### EXERCISE
These entries are to be retyped in full, word for word.

BEGIN

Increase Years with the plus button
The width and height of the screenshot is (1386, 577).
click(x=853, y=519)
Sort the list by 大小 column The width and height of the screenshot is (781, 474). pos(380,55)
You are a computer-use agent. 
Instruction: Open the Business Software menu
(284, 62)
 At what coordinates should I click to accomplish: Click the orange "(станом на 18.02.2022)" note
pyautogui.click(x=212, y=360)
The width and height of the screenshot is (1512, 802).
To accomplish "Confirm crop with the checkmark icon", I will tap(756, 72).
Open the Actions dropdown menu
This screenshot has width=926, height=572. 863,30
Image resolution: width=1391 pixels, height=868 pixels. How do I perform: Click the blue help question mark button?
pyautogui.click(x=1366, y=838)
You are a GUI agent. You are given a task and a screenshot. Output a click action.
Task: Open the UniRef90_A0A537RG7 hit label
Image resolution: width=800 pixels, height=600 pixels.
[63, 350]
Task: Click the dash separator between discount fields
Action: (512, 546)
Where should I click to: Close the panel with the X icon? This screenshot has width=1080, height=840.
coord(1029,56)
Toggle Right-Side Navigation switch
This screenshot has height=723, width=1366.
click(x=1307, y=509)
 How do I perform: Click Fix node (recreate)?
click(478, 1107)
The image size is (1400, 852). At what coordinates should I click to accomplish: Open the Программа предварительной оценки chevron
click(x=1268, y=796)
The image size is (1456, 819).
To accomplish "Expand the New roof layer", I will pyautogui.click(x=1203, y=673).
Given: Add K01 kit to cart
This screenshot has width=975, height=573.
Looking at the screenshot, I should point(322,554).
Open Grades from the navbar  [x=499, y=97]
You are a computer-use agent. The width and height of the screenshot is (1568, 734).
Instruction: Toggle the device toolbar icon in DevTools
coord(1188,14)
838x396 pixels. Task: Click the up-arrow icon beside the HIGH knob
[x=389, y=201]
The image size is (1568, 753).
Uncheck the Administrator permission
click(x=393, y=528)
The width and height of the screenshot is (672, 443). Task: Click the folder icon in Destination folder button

END

### ANSWER TO THIS TASK
Increase Years with the plus button
The width and height of the screenshot is (1386, 577).
click(x=853, y=519)
Sort the list by 大小 column The width and height of the screenshot is (781, 474). pos(380,55)
You are a computer-use agent. 
Instruction: Open the Business Software menu
(284, 62)
 At what coordinates should I click to accomplish: Click the orange "(станом на 18.02.2022)" note
pyautogui.click(x=212, y=360)
The width and height of the screenshot is (1512, 802).
To accomplish "Confirm crop with the checkmark icon", I will tap(756, 72).
Open the Actions dropdown menu
This screenshot has width=926, height=572. 863,30
Image resolution: width=1391 pixels, height=868 pixels. How do I perform: Click the blue help question mark button?
pyautogui.click(x=1366, y=838)
You are a GUI agent. You are given a task and a screenshot. Output a click action.
Task: Open the UniRef90_A0A537RG7 hit label
Image resolution: width=800 pixels, height=600 pixels.
[63, 350]
Task: Click the dash separator between discount fields
Action: (512, 546)
Where should I click to: Close the panel with the X icon? This screenshot has width=1080, height=840.
coord(1029,56)
Toggle Right-Side Navigation switch
This screenshot has height=723, width=1366.
click(x=1307, y=509)
 How do I perform: Click Fix node (recreate)?
click(478, 1107)
The image size is (1400, 852). At what coordinates should I click to accomplish: Open the Программа предварительной оценки chevron
click(x=1268, y=796)
The image size is (1456, 819).
To accomplish "Expand the New roof layer", I will pyautogui.click(x=1203, y=673).
Given: Add K01 kit to cart
This screenshot has width=975, height=573.
Looking at the screenshot, I should point(322,554).
Open Grades from the navbar  [x=499, y=97]
You are a computer-use agent. The width and height of the screenshot is (1568, 734).
Instruction: Toggle the device toolbar icon in DevTools
coord(1188,14)
838x396 pixels. Task: Click the up-arrow icon beside the HIGH knob
[x=389, y=201]
The image size is (1568, 753).
Uncheck the Administrator permission
click(x=393, y=528)
The width and height of the screenshot is (672, 443). Task: Click the folder icon in Destination folder button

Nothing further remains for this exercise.